**Problems to work on:**
[a] In the Cyprus bond article, please copy the passage starting at "Nicosia will be" and ending at "the two bonds.", switching "Nicosia" to "The government".
[b] Pick up the Cyprus bond article after its last sentence and write the next few sentences.

Cyprus has issued two new benchmark-sized Euro Medium-Term Notes for a total amount of €1.75 bln, adding to the state’s liquidity and capability to support the local economy during the coronavirus crisis.
Nicosia will be looking to draw another €1.25 bln from local banks on next week, by issuing local bonds with a maturity between a few months and three years.
Cyprus’ newest bonds come at a high cost as interest rates on the two EMTNs are higher than previous issues.
The 7-year bond amounting to €1.25 bln, was priced at +165 basis points above the mid reference price -swaps and the 30-year bond, fetching € 500 mln, were priced at +215 basis points above the mid-swaps reference price.
Total bids amounted to €2.6 bln with €1.8 bln for the 7-year period and €800 mln for the 30-year period.
Finance Minister Constantinos Petridis expressed satisfaction with the completion of the issuance of the two bonds.
He said the amount of the total supply shows that in this difficult international economic situation, characterised by great uncertainty due to the economic impact of the pandemic, the Cypriot economy continues to be surrounded by confidence in international markets.

**Source material:**
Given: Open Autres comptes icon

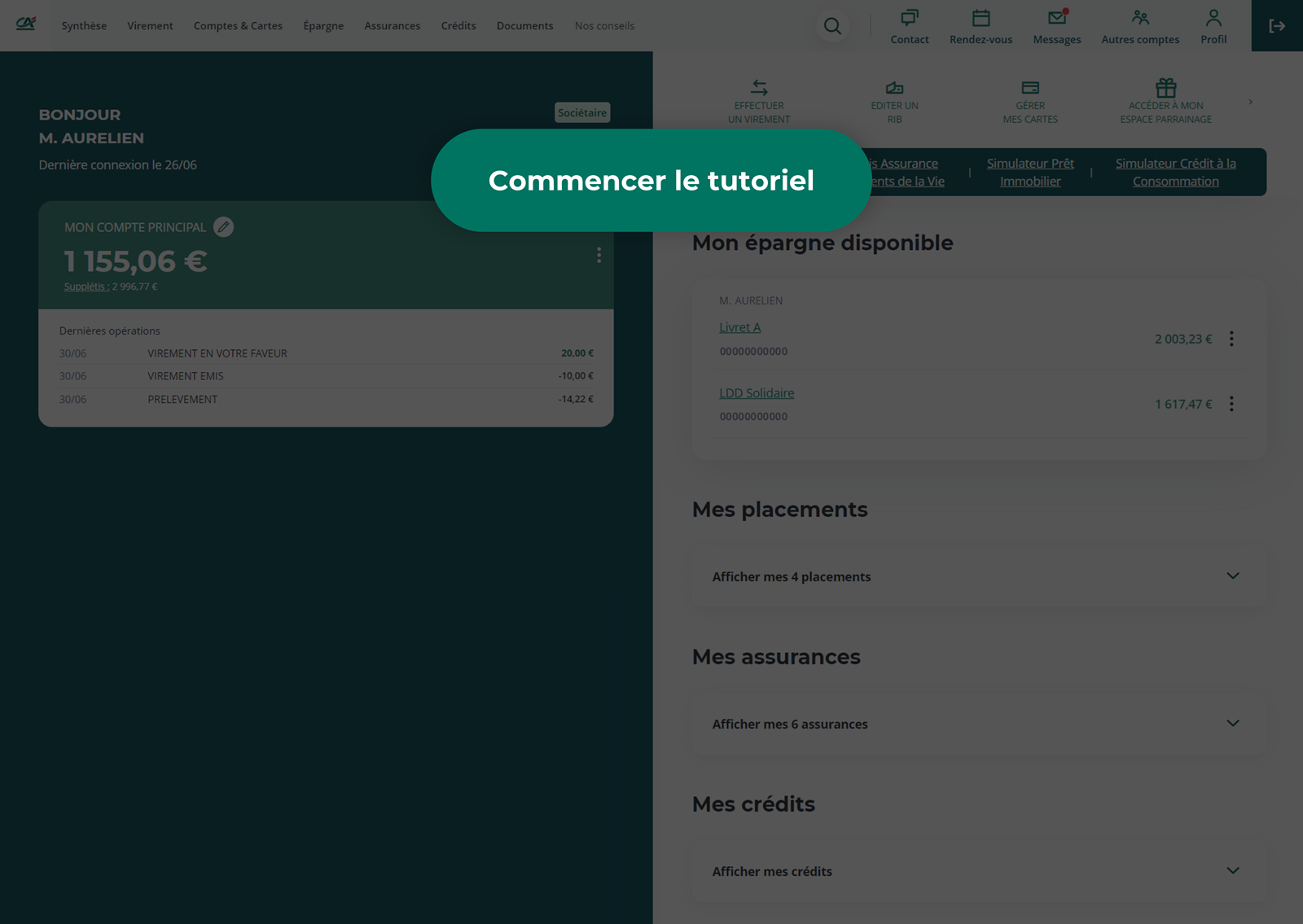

**Outputs for the tasks:**
[a]
The government will be looking to draw another €1.25 bln from local banks on next week, by issuing local bonds with a maturity between a few months and three years.
Cyprus’ newest bonds come at a high cost as interest rates on the two EMTNs are higher than previous issues.
The 7-year bond amounting to €1.25 bln, was priced at +165 basis points above the mid reference price -swaps and the 30-year bond, fetching € 500 mln, were priced at +215 basis points above the mid-swaps reference price.
Total bids amounted to €2.6 bln with €1.8 bln for the 7-year period and €800 mln for the 30-year period.
Finance Minister Constantinos Petridis expressed satisfaction with the completion of the issuance of the two bonds.

[b]
“The government’s primary concern at this time is to ensure the necessary supplies, to follow those prudent policies that will allow us to support the welfare state and health system, the workers and vulnerable groups, at this difficult time for the country, until the economy recovers,” Petrides said.
Currently, as estimated, the state has liquidity of €1.1 bln at its disposal to deal with the crisis and hand out support packages to employees and businesses, while facing what economists fear is the biggest post-1974 crisis.
Cyprus planned to borrow some €2.5 bln in 2020 but saw its financing needs inflating to €5.5 bln.
With Cyprus’ latest bond issues, corresponding to 8% of GDP, public debt returns to levels above 100%, making the economic recovery an even more complex task after the end of the 2013 financial crisis.
The Finance Ministry has already announced that it expects to see the country’s economy shrink by 5-10% of GDP.